病院の出入り口につき私は足を止めた。この一歩を踏み出せば新しい人生の幕開け。大丈夫未来は明るい。そう嶺緒が夢の中で伝えてくれたから…そう思いながら私は第一歩を踏み出した。
「つきはー!!」駐車場で家族が両手を挙げて私を呼んでいる。私は走って家族の元へ行きみんなで我が家へ帰った。久しぶりに戻っている我が家。隣の家を見ると結城家の表札が無くなっていることに気がついた。本当にもうここにはいないんだ。そう実感した。

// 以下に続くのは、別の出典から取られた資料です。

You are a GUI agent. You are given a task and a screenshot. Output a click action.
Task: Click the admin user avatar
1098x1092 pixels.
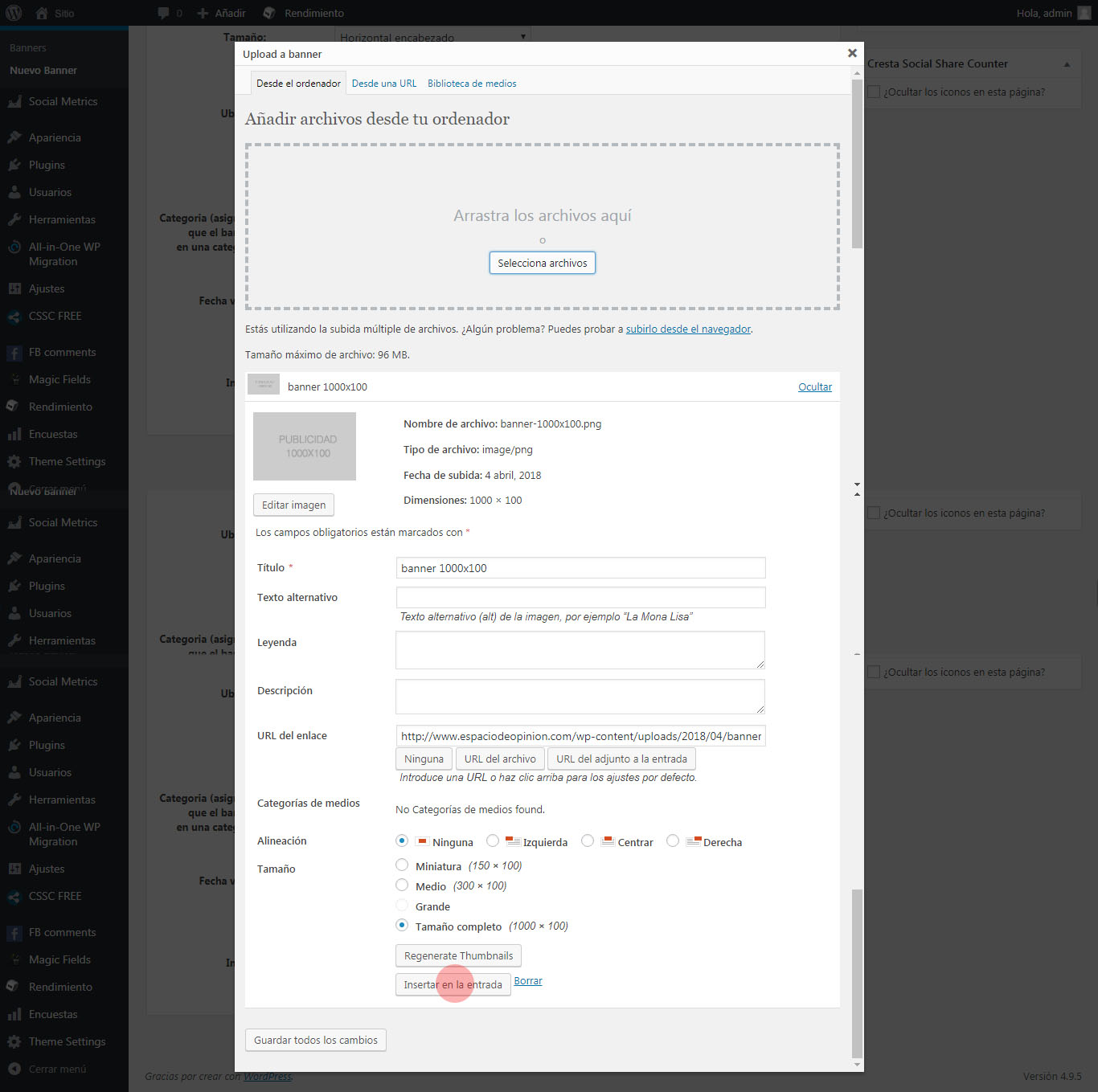1084,13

よし!頑張ろう!家の中に入ると沢山飾りが付いていて、みんなに沢山祝ってもらった。
──ピンポーン
インターホンがなり扉を開けると、「よっ!」と言わんばかりに流が立っていた。その後ろには勿論瑠奈と輝羅もいた。「お邪魔しまーす!」とデカい声で流はリビングに一直線に向かった。騒がしいけどとっても嬉しかった。
そう言えばここだけの話瑠奈と流は結構いい感じらしい。昔瑠奈は流のことが好きだったという話を聞き、珍しく輝羅の予想が当たったと2人で目を合わせて驚いた。そして輝羅には伝えていないが、昔嶺緒から聞いた話によると流は子供の頃から瑠奈に片想いをしているらしい。ワンチャン急展開があるかもと私は密かに思っている。
「月葉もおいでよ!」
「はーい!」
リビングから私を呼ぶ声が聞こえたから私は返事をしみんながいる所へ向かった。この生活が一生続きますように。そして早く…嶺緒と、結城家が戻ってきますように…私は笑顔のみんなの顔を見てさらに思った。